I wanted to give him something positive. “We have a black president,” I said.
“You mean a Negro?” he asked. “A Negro president?”
“We don’t say Negro now. Black. Or African American. But yeah, he’s black. He’s in his second term.”
“That’s fantastic, man.”
He just stood there for a moment, taking it all in. Then a pair of obese young women strolled by, both sucking on frozen coffee-something-or-others topped with mounds of whipped cream. “Say, man,” he said to me, “I’ve noticed that there’s a of really fat people around. That’s not cool.”

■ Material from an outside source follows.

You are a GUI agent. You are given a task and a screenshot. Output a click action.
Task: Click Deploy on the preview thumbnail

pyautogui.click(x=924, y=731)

I explained about Starbuck lattes and super-sized soda.
“Oh, I get it,” he said. “Everyone’s got the munchies because of the smoke.”
“No, most of them aren’t stoned. They just like sweet stuff.”
Marijuana was a matter of particular interest to my new friend. Indeed, it was intimately connected to this whole experience, as I learned when I asked him how he’d gotten here.
“I got hold of some very righteous smoke” he said. “I think there may have been something more than cannabis in it.”
I had to think about this for a second and then I said, “You know, this isn’t a hallucination. You really are here.”
“Wow,” he said.
“So how are you going to get back to where you started?”
“I guess when the buzz wears off.” In fact, he did seem to be growing faint. “Say,” he said, “I’ve got a big question for you. This could be really heavy.”
“Shoot,” I said.
“So,” said, “the world didn’t get blown up in atomic war, people live longer than they used to, they’ve got all these gadgets, and pot’s basically legal. So what I want to know, are people any happier now than they were then?”
It struck me that this was a perfectly lucid, rather sophisticated question to be asked by a guy who was completely stoned. Maybe was coming down from his high, about to return to the past. I didn’t have much time. What should I tell him? Did he really want to know? “Yeah, “ I said, “we’re all happy as clams.”
“Cool,” he said, faintly. His image was very dim now, nearly transparent.
He was a nice guy. I’d enjoyed talking to him. I wanted to give him some information he could actually use. “Buy Microsoft!” I said.
“Huh?” he said, very faintly, and then he was gone.